The DebateChannelProjection itself is simpler than I expected. All the fold logic from SummaryProjector carries over directly — the logic for RAISE, RESPONSE, HANDOFF was already correct for MessageView inputs. The key design decision was actorType not sender strings. The old code matched against literal "REV" and "IMP" senders, which worked when those were the actual sender names. In the live system senders are "drafthouse-reviewer-{uuid}" — an exact string match fails silently. MessageView.actorType() (HUMAN/AGENT/SYSTEM) is set explicitly at every dispatch site and doesn’t vary with session IDs.

One thing Claude flagged during the fold handler review: handleFlagHuman was passing message.content() directly to FlagEntry and ThreadEntry without a null guard, inconsistent with handleDecline which used Objects.requireNonNullElse. The asymmetry was obvious once named but I’d missed it writing the spec. An edge case that probably never fires in production, but the inconsistency is the right thing to care about.

The deleted pile was satisfying. DebateParser, RoundParser, the sealed DebateEvent hierarchy, DebateAgentProvider, the six-field ReviewSession record, LangChain4jDebateAgentProvider, SpecReviewerAiService, SpecImplementerAiService, the entire claude-agent module. None of it connected to anything live.
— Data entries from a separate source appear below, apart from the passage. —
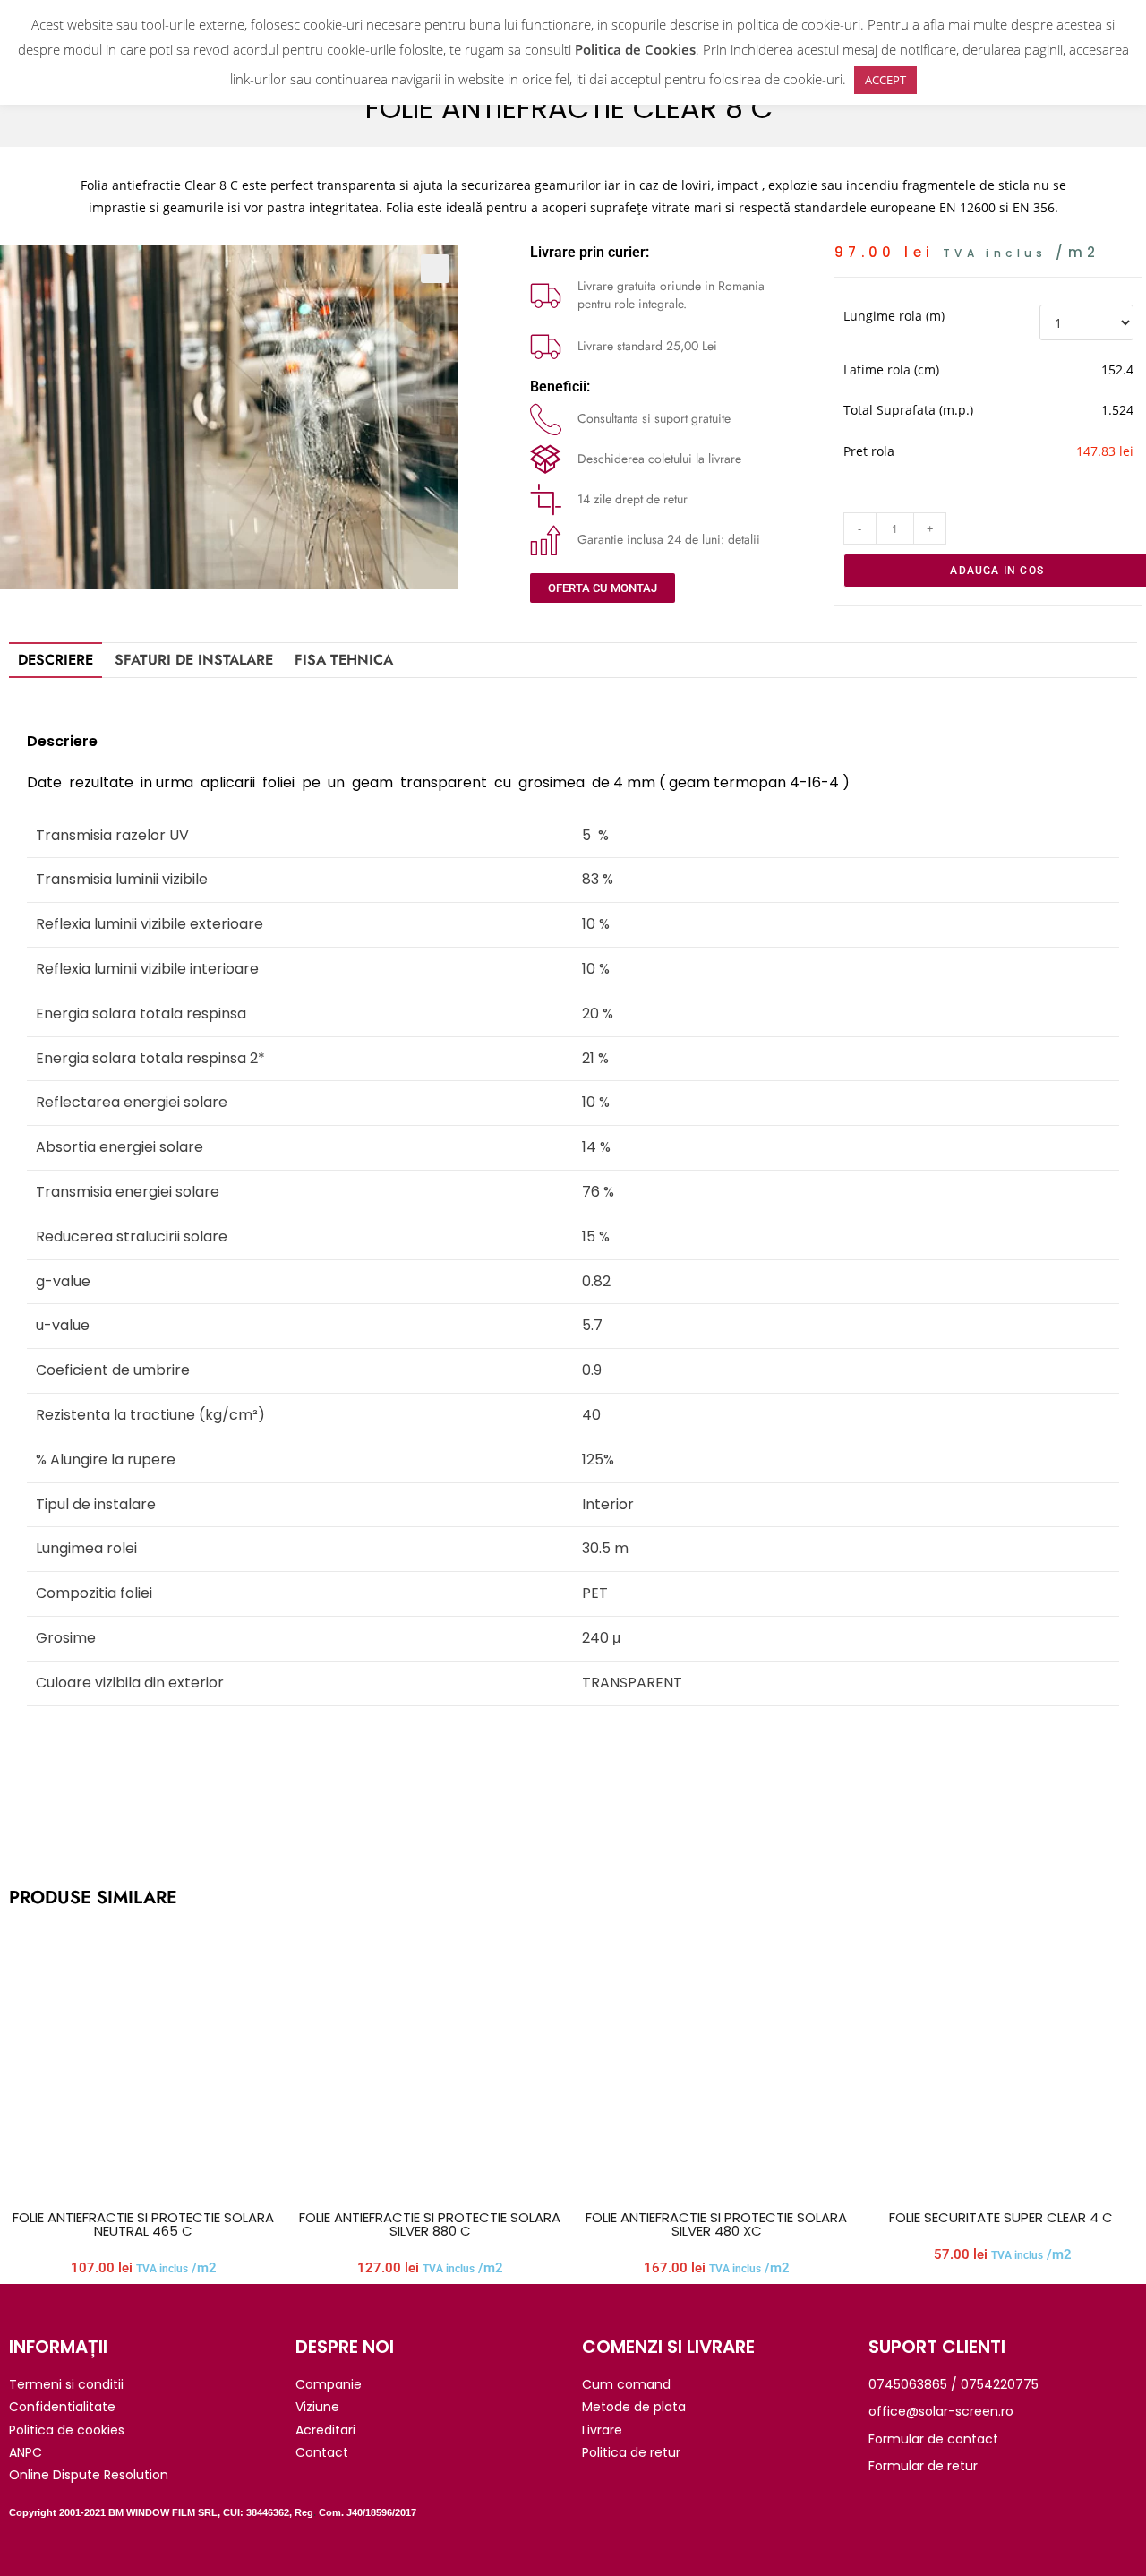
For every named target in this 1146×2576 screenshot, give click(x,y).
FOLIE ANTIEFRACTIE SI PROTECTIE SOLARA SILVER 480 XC (716, 2224)
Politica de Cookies (635, 49)
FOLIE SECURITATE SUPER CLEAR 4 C (1002, 2217)
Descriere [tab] (55, 659)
The new server/runtime/debate/ directory has exactly one file: DebateChannelProjection.java.

The integration test that validated the whole point: send a first question, wait for the response, send a second question, capture the reviewHistory argument on the second LLM call. Confirm it contains the first question and its answer. Confirm it doesn’t contain the second question — which is still OPEN at projection time, so ReviewConversationRenderer excludes it. That test is what the migration was actually for.